Georgia Power expects to provide additional updates next month during parent Southern Co.’s quarterly earnings call.

General Assembly kicks off 2021 session

Georgia Senate members take the oath of office on the first day of the 2021 legislative session on Jan. 11, 2021. (Photo by Beau Evans)

ATLANTA – COVID-19 and last week’s storming of the U.S. Capitol loomed large in the Georgia General Assembly Monday as lawmakers were sworn in to begin the 2021 legislative session.

Eleven new senators and 20 new House members took the oath of office, as the two chambers – still controlled by Republicans following the November elections – elected their leaders for the next two years.

Besides a requirement that lawmakers wear masks on the House and Senate floors, they will be tested twice a week to discourage the spread of the virus, which has sickened hundreds of thousands of Georgians and prompted the General Assembly to shut down for three months during last year’s session.

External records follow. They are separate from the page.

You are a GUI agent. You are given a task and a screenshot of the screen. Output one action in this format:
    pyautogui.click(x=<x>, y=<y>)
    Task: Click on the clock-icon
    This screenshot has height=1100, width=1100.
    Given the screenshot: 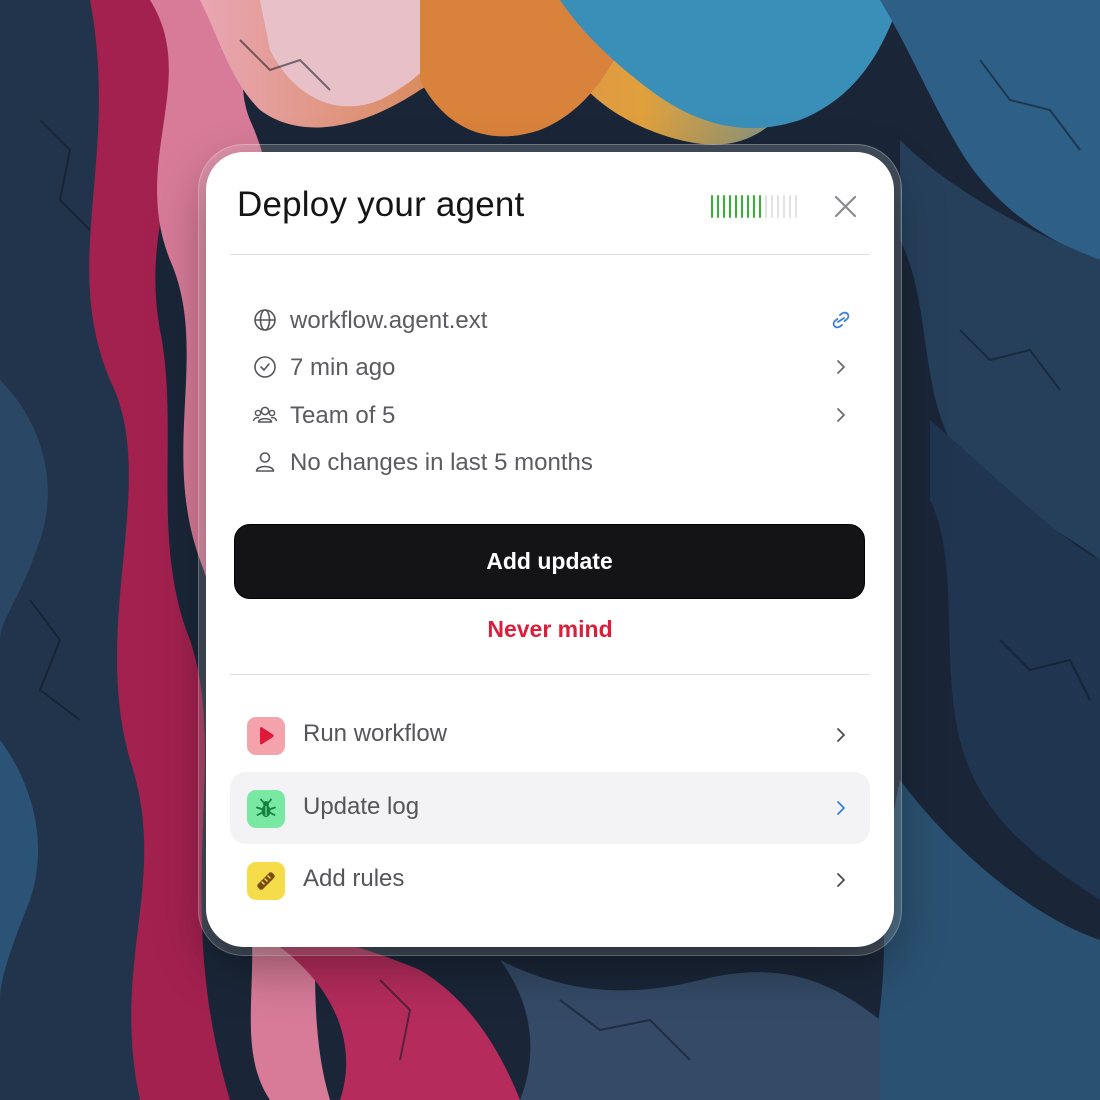 What is the action you would take?
    pyautogui.click(x=265, y=367)
    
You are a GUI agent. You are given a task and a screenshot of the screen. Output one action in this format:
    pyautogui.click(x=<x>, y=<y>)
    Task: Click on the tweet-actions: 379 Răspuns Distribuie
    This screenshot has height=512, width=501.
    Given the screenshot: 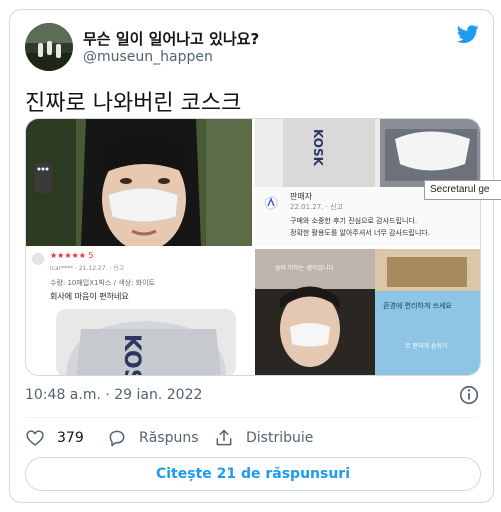 What is the action you would take?
    pyautogui.click(x=252, y=438)
    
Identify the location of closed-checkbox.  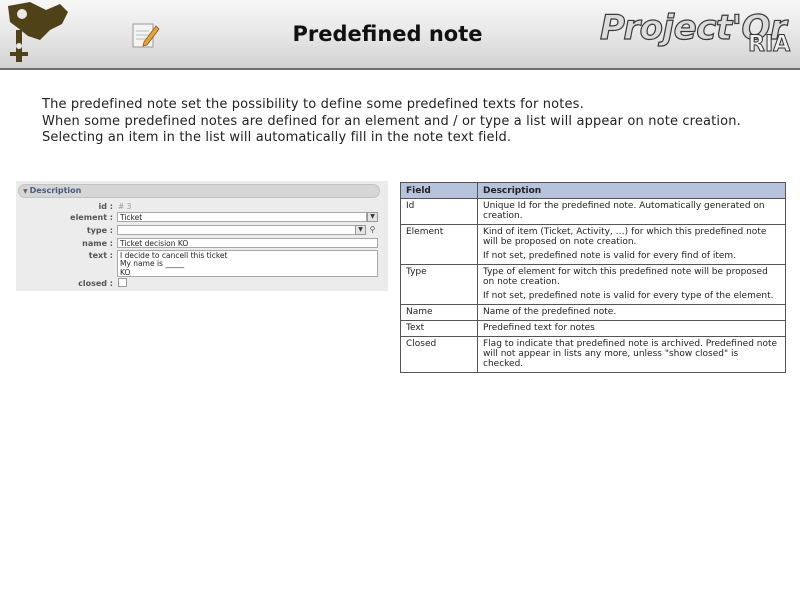
(122, 282).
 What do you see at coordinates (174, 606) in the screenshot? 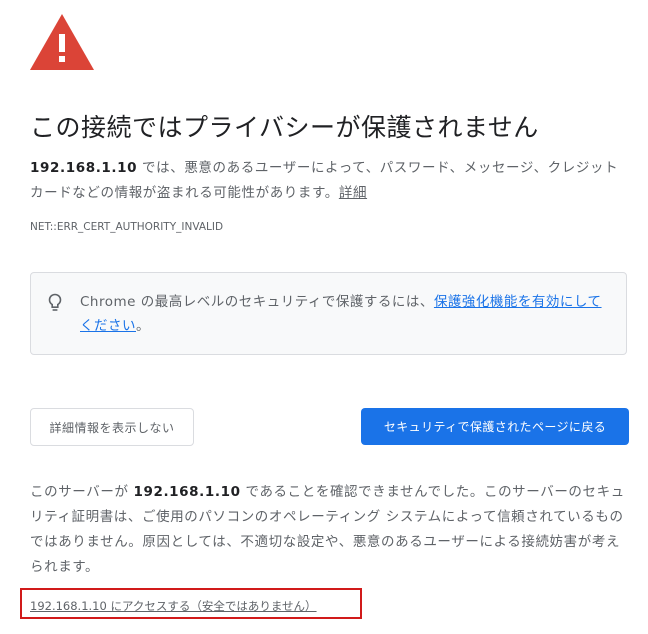
I see `proceed-unsafe-link: 192.168.1.10 にアクセスする（安全ではありません）` at bounding box center [174, 606].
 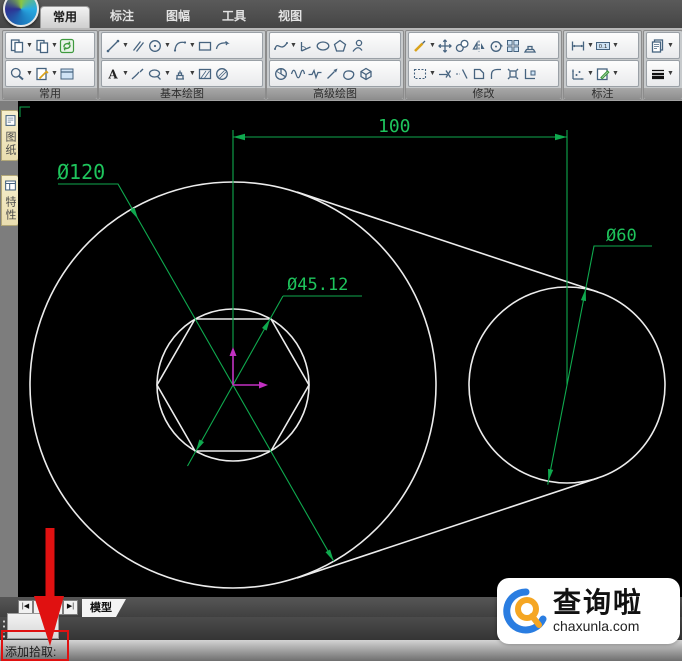 I want to click on tab-视图: 视图, so click(x=290, y=16).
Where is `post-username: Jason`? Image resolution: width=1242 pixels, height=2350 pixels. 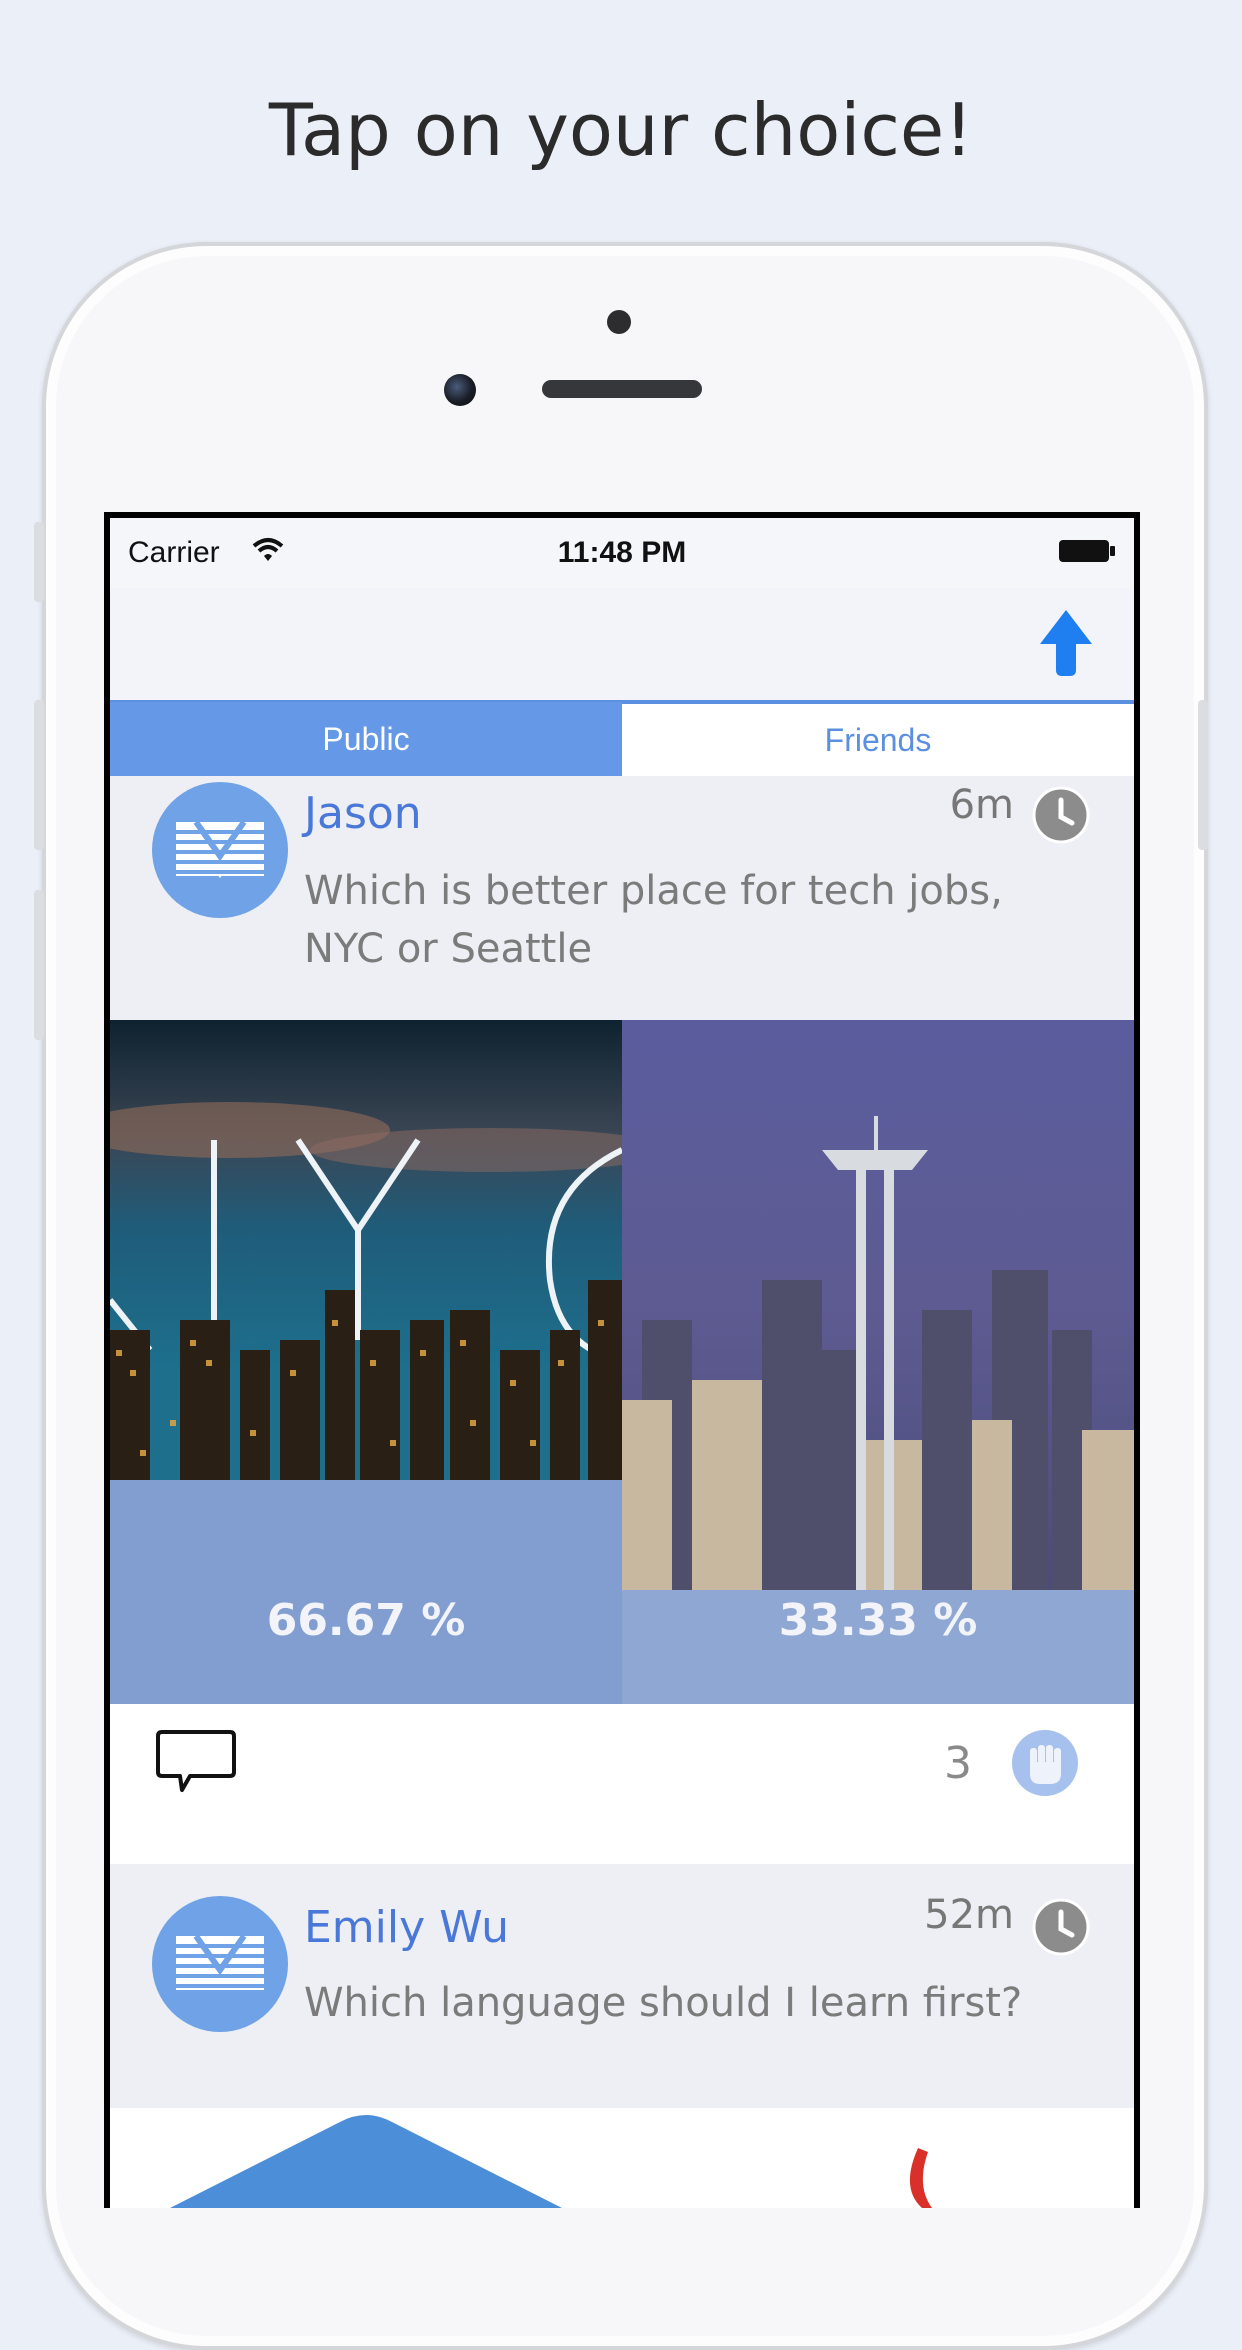 post-username: Jason is located at coordinates (363, 814).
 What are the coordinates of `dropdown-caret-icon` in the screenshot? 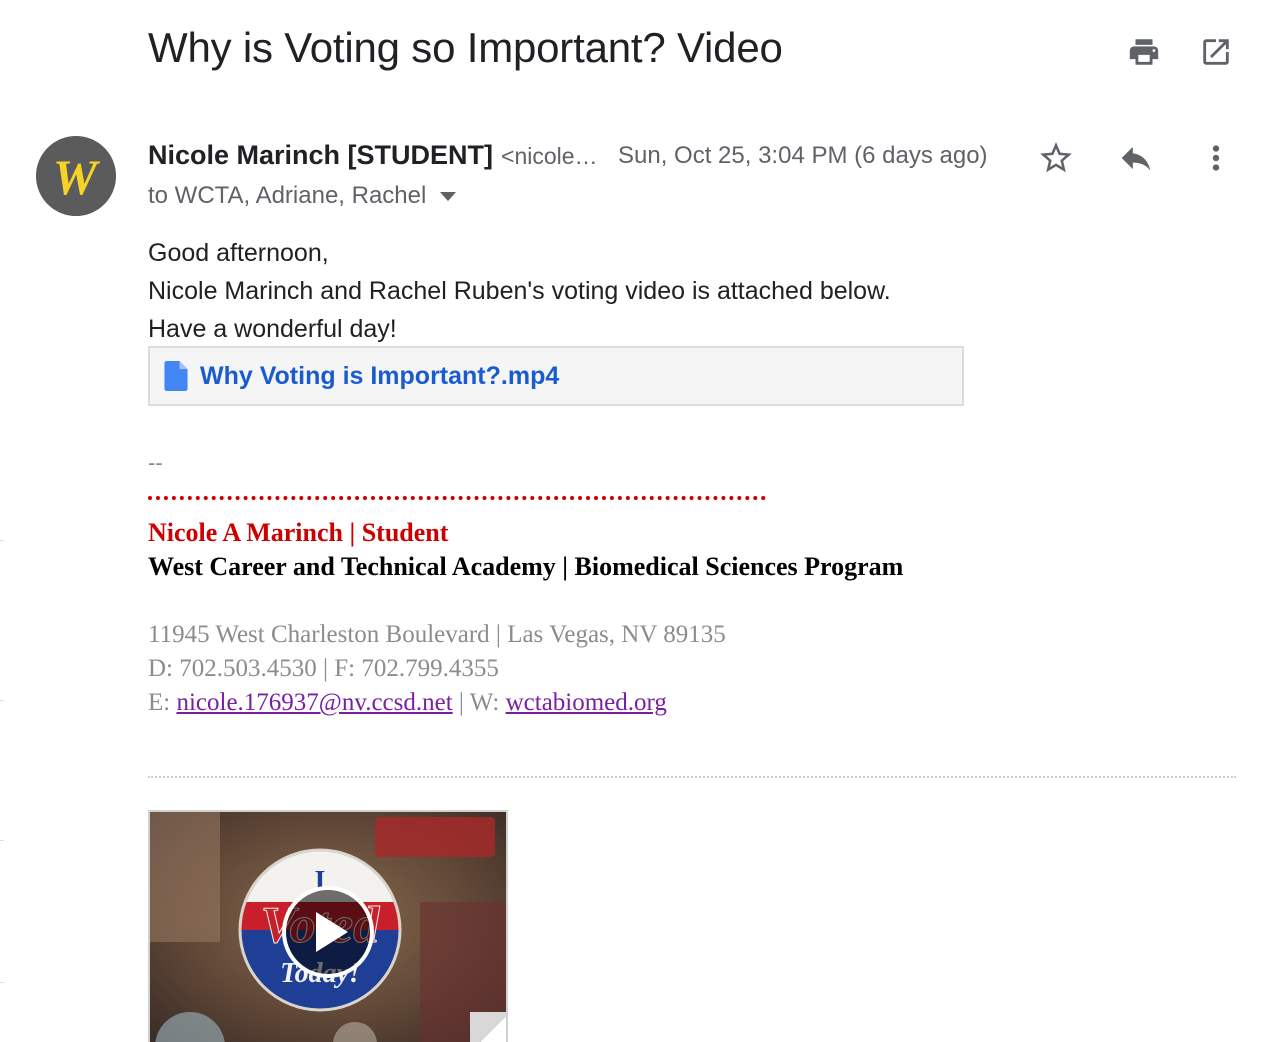 It's located at (448, 196).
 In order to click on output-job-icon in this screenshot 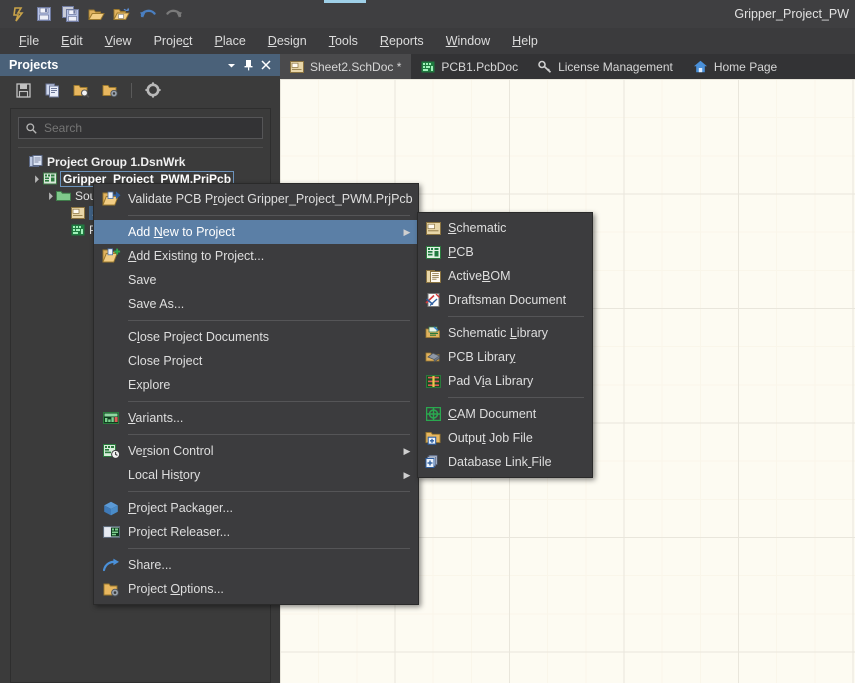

At least one lawmaker recently tested positive for COVID-19 and was absent Monday, prompting state Sen. Nan Orrock, D-Atlanta, to criticize the slow rollout of Georgia’s vaccine program. Just one-third of the 555,800 vaccines shipped to Georgia so far have been administered, according to state Department of Public Health data.

“We must call on the leadership in the state … to step up,” Orrock said. “What we cannot do is tolerate this current level of being at the bottom in the nation for the levels of vaccine we’re getting out.”

The House overwhelmingly re-elected Speaker David Ralston, R-Blue Ridge, to head that chamber for the next two years. In his acceptance speech, he condemned last week’s violet assault on the U.S. Capitol building by supporters of President Donald Trump that killed five people, including a Capitol police officer.

“Last week was a dark day in the history of our nation … to see American citizens storming our revered Capitol,” Ralston said. “There is no possible justification for this loss of life, bloodshed and damage. America is better than this.”

State Sen. Elena Parent, D-Atlanta, criticized Republican state senators who held hearings on Trump’s election fraud claims under the Gold Dome, which she said helped spark the riot in Washington.

“This, my colleagues, was a reckless decision,” Parent said. “We should not sow doubt, anger and faithlessness in the citizens who elect us.”

Proposals to change Georgia election laws including tighter voter ID requirements and limits on who can cast mail-in ballots look to feature prominently in this year’s session after President-elect Joe Biden became the first Democrat to carry Georgia since 1992 and Democrats flipped the state’s two Republican-held U.S. Senate seats last week.

“Our elections must be free, fair, free from fraud, secure and accessible,” Ralston said. “We must always tell our citizens the truth.”

Senate President Pro Tempore Butch Miller, R-Gainesville, who was re-elected to that leadership post on Monday, urged collaboration between both parties and highlighted the tough challenges ahead on voting laws and COVID-19 bills.

“We’ve got to keep things in perspective,” Miller said. “This is a part-time job but with immense responsibility.”

Meanwhile, House members re-elected Rep. Jan Jones, R-Milton, speaker pro tempore, the chamber’s No.-2 leadership position. Like Ralston, she has served in House leadership since 2010.